14
\$\begingroup\$

This is the inverse of "Encode the date in Christmas Eve format."

Write a program that takes as input the string Christmas, possibly followed by Eve between 1 and 365 times, and outputs the date encoded in YYYY-MM-DD format, or any format from which the year, month, and date can be easily obtained. Assume that the "Christmas" being referred to is the next Christmas, or today, if today is Christmas.
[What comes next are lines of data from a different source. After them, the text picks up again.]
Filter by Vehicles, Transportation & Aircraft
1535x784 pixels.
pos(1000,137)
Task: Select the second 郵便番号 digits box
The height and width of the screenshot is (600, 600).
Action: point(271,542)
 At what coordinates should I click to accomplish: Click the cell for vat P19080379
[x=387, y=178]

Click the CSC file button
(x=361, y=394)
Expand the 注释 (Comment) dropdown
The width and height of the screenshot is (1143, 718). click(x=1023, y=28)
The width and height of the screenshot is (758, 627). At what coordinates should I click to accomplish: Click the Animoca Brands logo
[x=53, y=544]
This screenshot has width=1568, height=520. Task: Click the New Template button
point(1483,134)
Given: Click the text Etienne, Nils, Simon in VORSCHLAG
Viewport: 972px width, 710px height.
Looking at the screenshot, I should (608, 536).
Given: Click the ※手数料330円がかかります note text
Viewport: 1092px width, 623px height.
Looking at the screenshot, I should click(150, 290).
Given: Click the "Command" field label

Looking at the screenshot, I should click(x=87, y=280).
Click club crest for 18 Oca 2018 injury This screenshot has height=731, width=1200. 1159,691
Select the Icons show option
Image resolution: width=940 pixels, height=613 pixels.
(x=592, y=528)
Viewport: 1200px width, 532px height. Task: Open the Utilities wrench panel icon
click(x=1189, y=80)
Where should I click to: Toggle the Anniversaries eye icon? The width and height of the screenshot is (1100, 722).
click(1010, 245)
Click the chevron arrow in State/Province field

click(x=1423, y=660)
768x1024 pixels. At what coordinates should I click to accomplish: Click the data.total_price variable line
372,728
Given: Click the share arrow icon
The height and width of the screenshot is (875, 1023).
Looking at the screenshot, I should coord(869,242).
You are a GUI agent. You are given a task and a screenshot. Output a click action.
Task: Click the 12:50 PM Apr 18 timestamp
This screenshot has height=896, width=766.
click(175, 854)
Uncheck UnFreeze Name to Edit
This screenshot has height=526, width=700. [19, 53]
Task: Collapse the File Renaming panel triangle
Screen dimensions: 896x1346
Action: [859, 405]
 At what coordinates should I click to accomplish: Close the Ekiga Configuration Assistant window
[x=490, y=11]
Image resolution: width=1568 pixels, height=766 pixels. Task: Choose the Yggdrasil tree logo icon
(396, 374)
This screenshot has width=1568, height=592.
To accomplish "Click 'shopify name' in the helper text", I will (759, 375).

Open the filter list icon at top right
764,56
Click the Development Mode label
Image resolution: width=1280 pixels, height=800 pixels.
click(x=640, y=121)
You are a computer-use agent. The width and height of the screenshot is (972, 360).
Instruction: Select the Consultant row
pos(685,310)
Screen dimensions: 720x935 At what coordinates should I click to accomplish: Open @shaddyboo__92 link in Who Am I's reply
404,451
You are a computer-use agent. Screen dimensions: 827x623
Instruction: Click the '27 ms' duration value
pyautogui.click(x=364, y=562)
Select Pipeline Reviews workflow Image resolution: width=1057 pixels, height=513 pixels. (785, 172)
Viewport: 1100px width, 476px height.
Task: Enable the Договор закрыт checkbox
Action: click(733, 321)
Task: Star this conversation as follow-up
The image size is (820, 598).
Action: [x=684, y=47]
Christmas is December 25.

Your program may also take the current date as input in the same format used for output, if there is no way to get it in the language you use.

Remember to take leap years into account.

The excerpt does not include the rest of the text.